Jeff Noon

Unusual motives for murder

Jeff Noon enjoys crime novels from Georges Simenon, Donald E. Westlake, William Boyle and Simone Bucholz

issue 17 March 2018

Donald E. Westlake wrote crime books that were funny, light and intricate. Help I Am Being Held Prisoner (Hard Case Crime, £7.99) was first published in 1974. The protagonist is Harold Künt. (That umlaut, as you can imagine, is very, very important.) In reaction against his name, he’s become a serial prankster. After one of his jokes goes badly wrong, he ends up in prison. Here he falls in with the Tunnel Gang, a group of inmates who use a secret tunnel to escape into the nearby town. But they only go there for a few hours at a time before returning to prison to serve out their sentences.

Künt strolls around town, chats to locals, even falls in love, and then heads back to his cell. It’s a perfect life. But then the gang decides to rob the nearby bank and Künt is embroiled in the crazy scheme. Westlake piles on the jokes, but there’s a serious heart to the story: a hapless and essentially innocent man, forced to play a double-bluff game, holding both his fellow prisoners and the authorities at bay. The brilliant Hard Case Crime imprint specialises in new books written in the noir tradition, as well as tracking down lost classics. This is a fine example of the latter.

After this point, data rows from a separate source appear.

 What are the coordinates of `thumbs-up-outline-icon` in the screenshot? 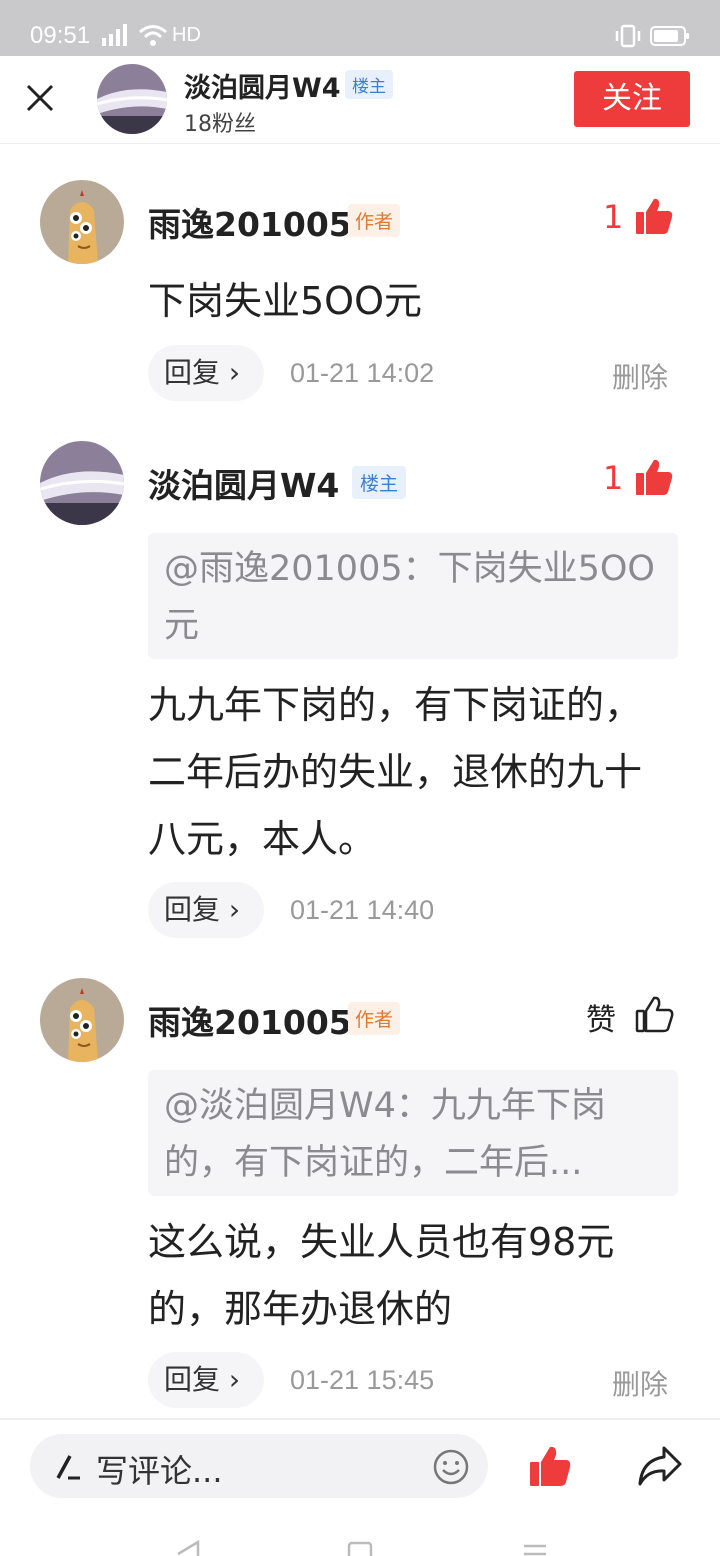 It's located at (654, 1014).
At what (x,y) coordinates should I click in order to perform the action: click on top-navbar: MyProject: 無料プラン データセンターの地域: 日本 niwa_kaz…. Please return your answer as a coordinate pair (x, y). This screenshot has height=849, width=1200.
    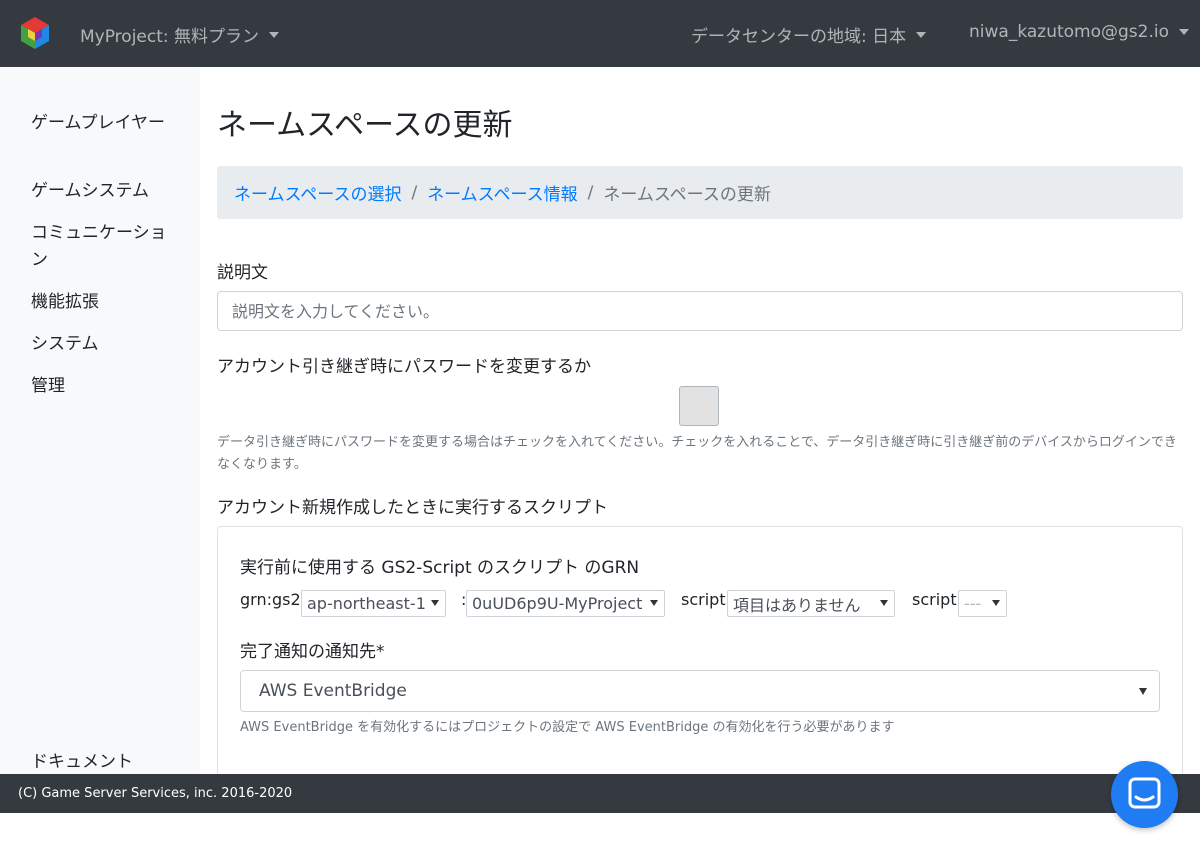
    Looking at the image, I should click on (600, 34).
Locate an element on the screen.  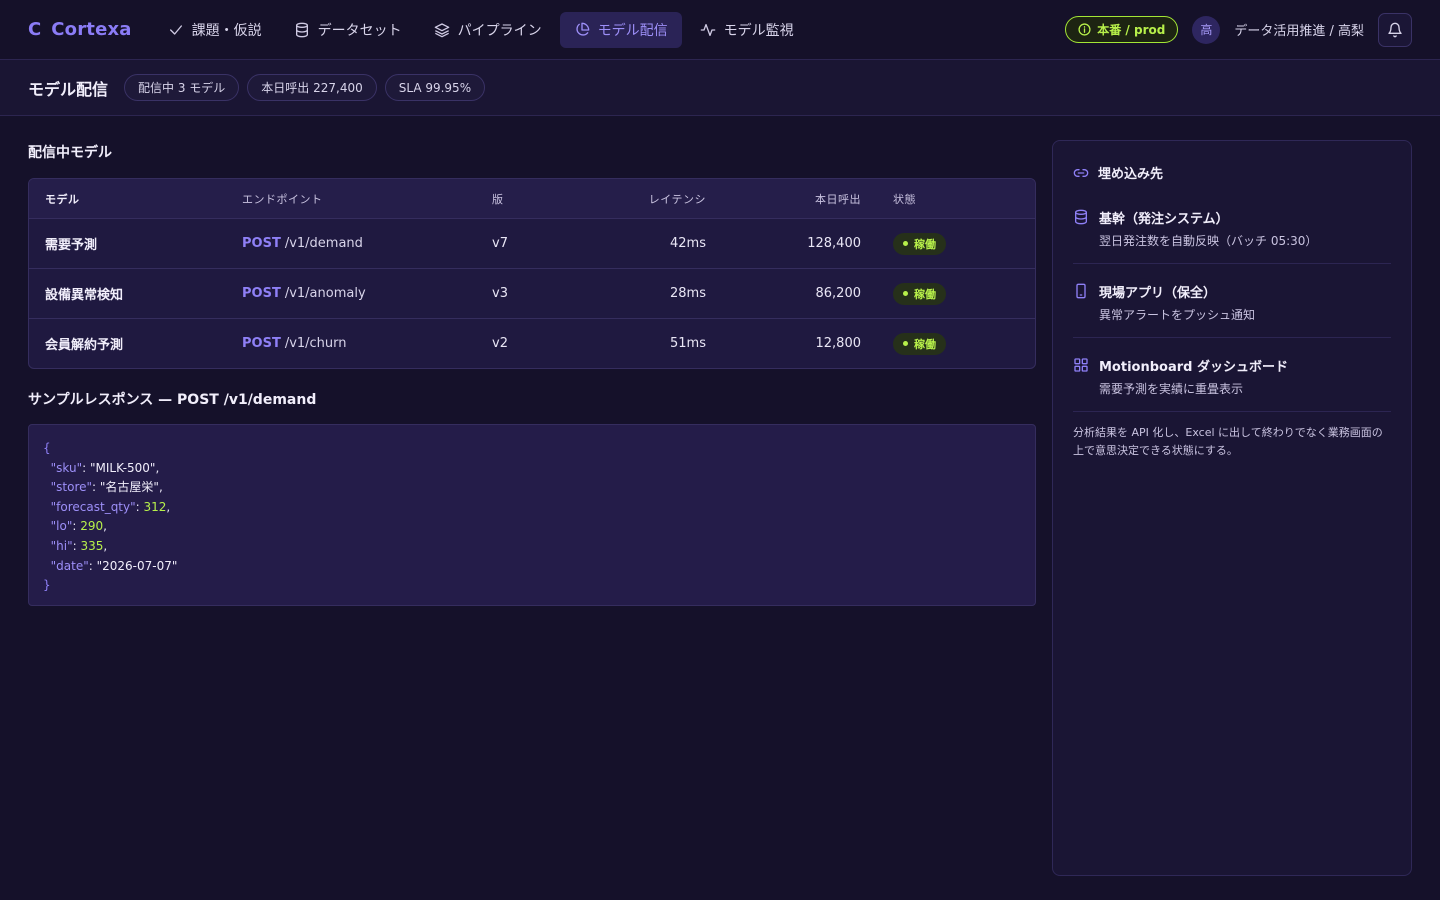
model-name: 設備異常検知 is located at coordinates (84, 296).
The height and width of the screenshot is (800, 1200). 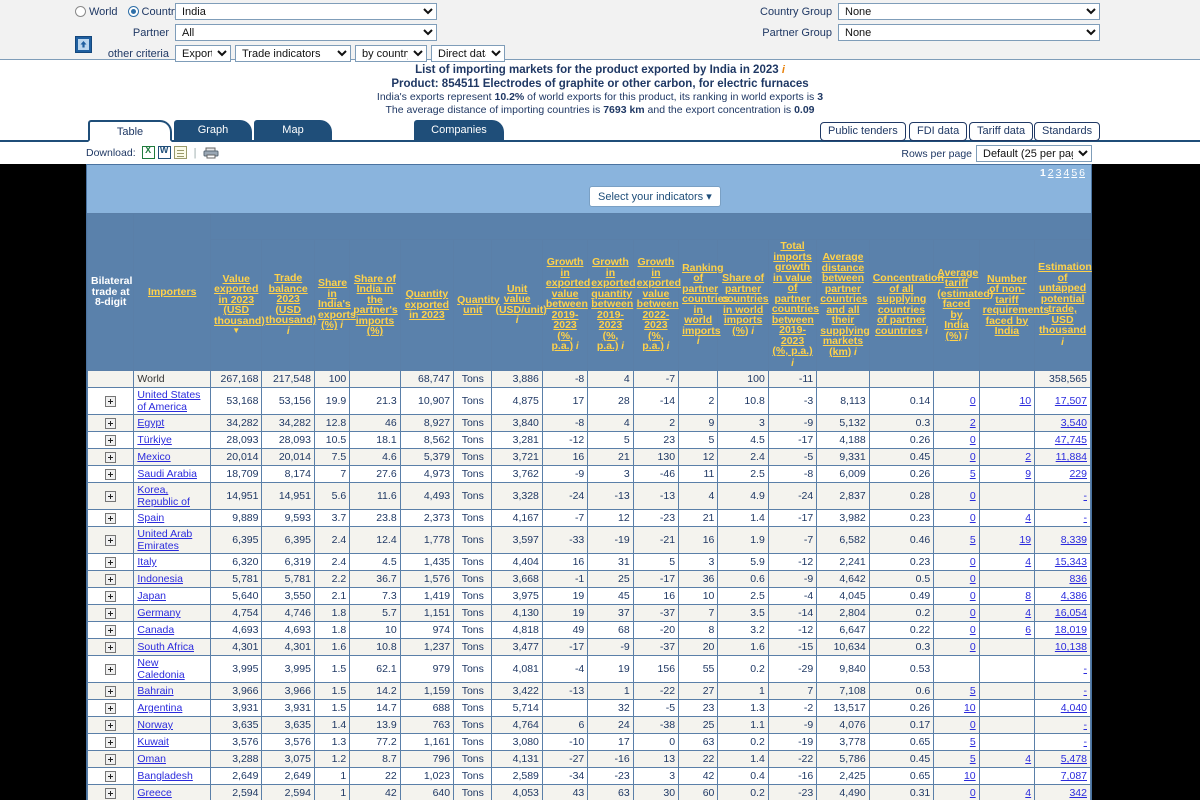 I want to click on importer-name: Norway, so click(x=155, y=725).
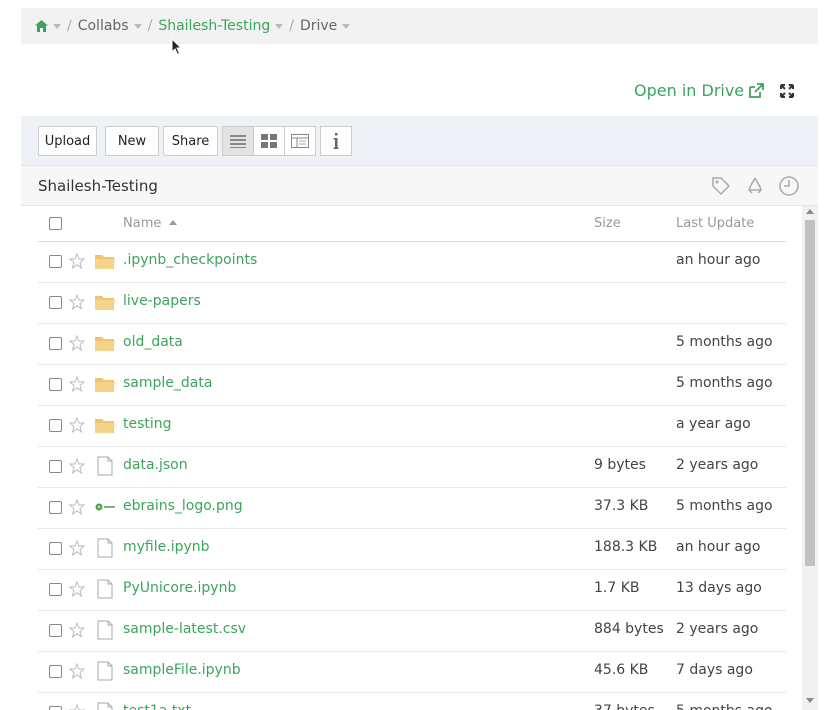  What do you see at coordinates (715, 224) in the screenshot?
I see `column-last-update-header: Last Update` at bounding box center [715, 224].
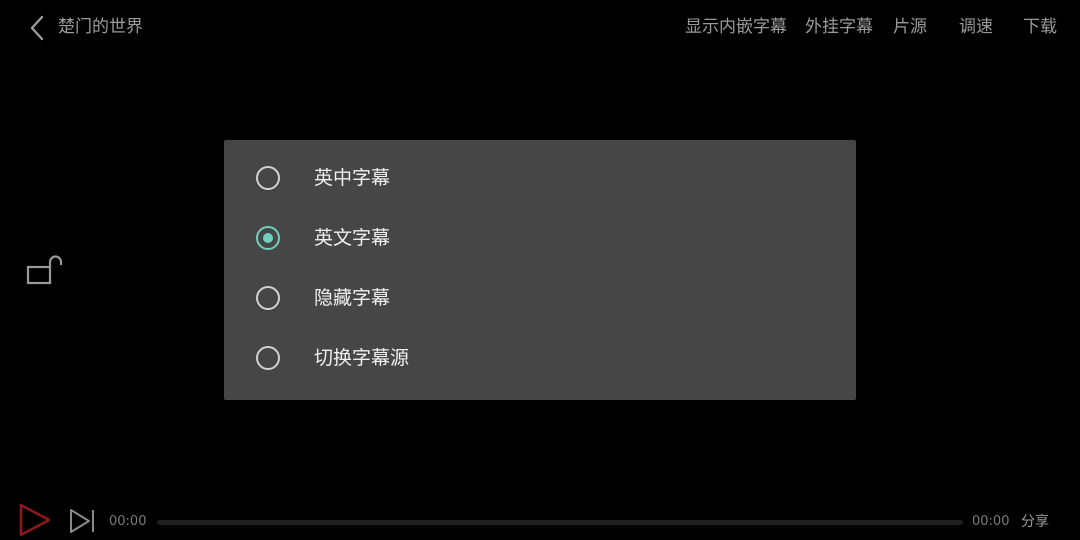  What do you see at coordinates (540, 240) in the screenshot?
I see `subtitle-option-english: 英文字幕` at bounding box center [540, 240].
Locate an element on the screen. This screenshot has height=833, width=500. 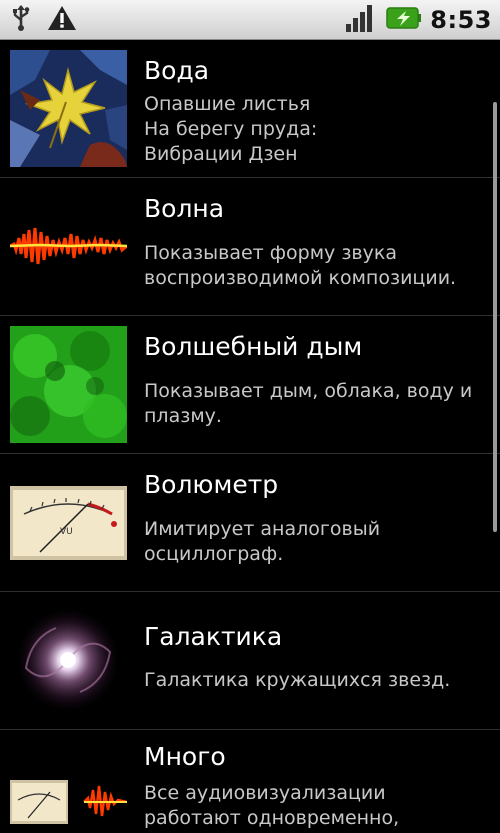
item-description-line: Опавшие листья is located at coordinates (228, 104).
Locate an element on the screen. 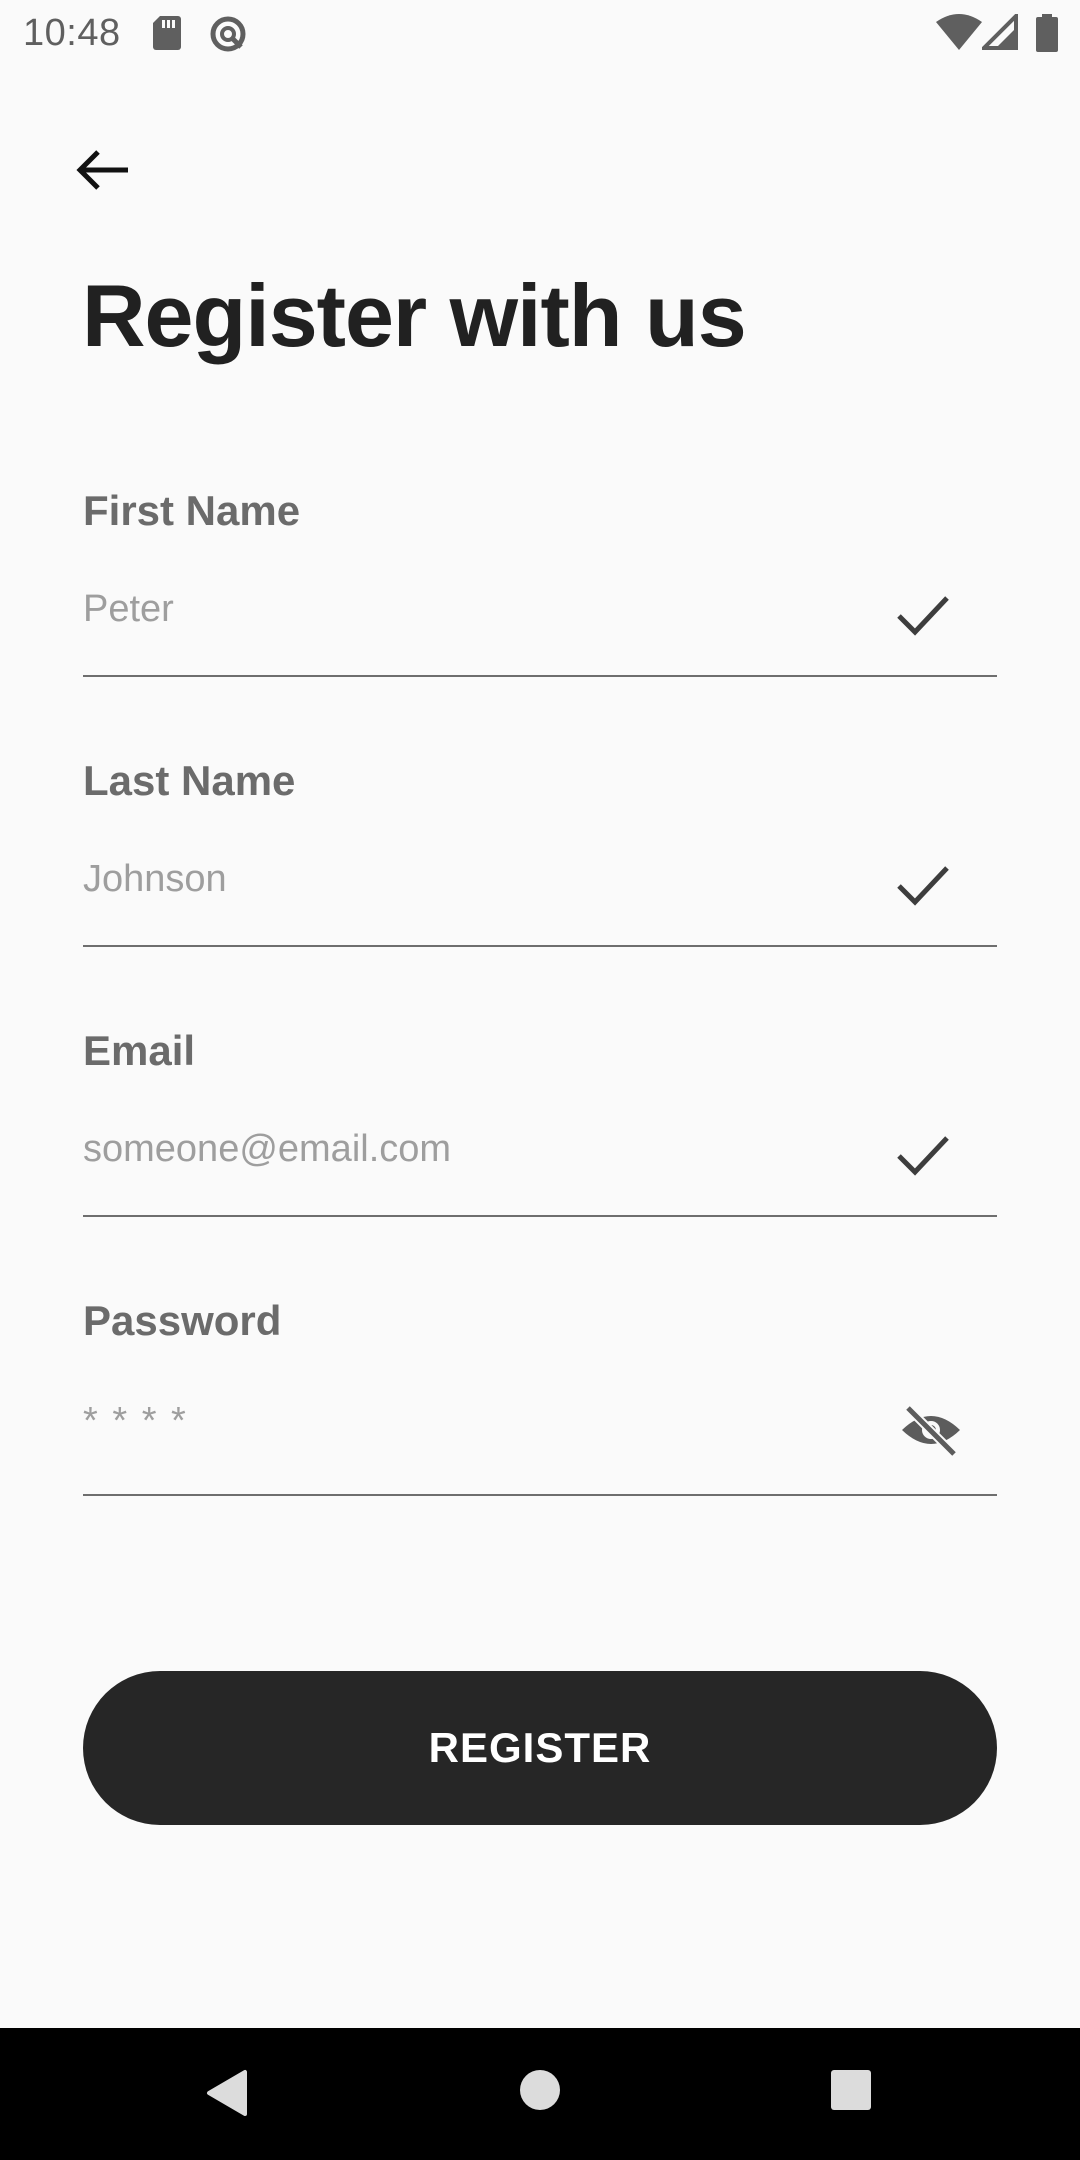 This screenshot has height=2160, width=1080. last-name-underline is located at coordinates (540, 946).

William Boyle’s Gravesend (No Exit, £8.99) is a tale of revenge. Ray Boy Calabrese is released from prison 16 years after his actions led to the death of a young man. Conway d’Innocenzio is the victim’s brother. Driven by desires he can barely contain, Conway stalks Ray Boy and threatens him, but is shocked when Ray Boy asks to be killed: he’s suffering from too much guilt to carry on with life. A pitiful game ensues, against a villain desperate to be murdered, and a potential avenger who can’t quite bring himself to do the act.

Dismal and poetic by turns, the book peels back the skin of Brooklyn, a place offering little hope of escape. Stories intermingle at crooked angles, never quite leading to the expected conclusions. It’s a bold approach, lovingly written. Perhaps the best character is Allessandra, a down-at-heel actress who’s returned to her home town after failing to make it big in Los Angeles. Her broken dreams infect the plot between the two men in a very interesting way. I found the ending too despairing by far, but others might well revel in this depiction of life at its grimmest.

Penguin have been publishing new translations of Georges Simenon’s Maigret novels for a few years now, and the latest, by Howard Curtis, is Maigret’s Travels (Penguin, £7.99). Millionaire David Ward is found dead in his bath in a swanky hotel. Only a few hours earlier, in the same hotel, a countess has attempted suicide. Are the two incidents connected? Maigret follows a dogged path, from Paris to Nice to Geneva, out of touch with the international jetsetters and the film stars he’s forced to mingle with. He has to learn a new set of rules about privilege and the expectations of class, and how these different values can lead to unusual motives for murder.

The Maigret novels are stories of everyday dread. Love is seen as an unequal exchange between business partners, where ex-husbands and wives vie for the spoils left behind by the dead. Simenon writes dispassionately about passion, using Maigret’s eyes as a camera; yet his dour view of life is offset by glimpses of human kindness. These books are ideal for a train journey, as long as you don’t mind seeing your fellow passengers through the author’s lens: everybody’s out for what they can get; everybody’s a slave to hidden desires.

Simone Buchholz’s Blue Night (Orenda, £8.99) introduces Chastity Riley, a former state prosecutor in Hamburg, recently demoted to a witness protection officer. She’s assigned the case of an anonymous man attacked in the street and now under police guard at the hospital. Riley gains the confidence of her charge and finds out that he’s involved in some way with a new drug called krok, a deadly concoction that’s killing young people. Riley travels to Leipzig, following the drug trial.

Blue Night has a unique style: fragmented, flitting from subject to subject. It flirts with the avant-garde. Riley lives life to the full, boozing and balling, but something is missing; this gives the book a yearning quality amid the hangovers and the tangled sheets. I don’t know how long it took to write, but it’s feels as though it was dashed off in a few days. That’s a good thing: witty, overly cynical in places, yet always shot through with a love of the city and its denizens. This is a punk rock album translated into a hard-bitten tale of low life scum and a lone officer. Fierce enough to stab the heart.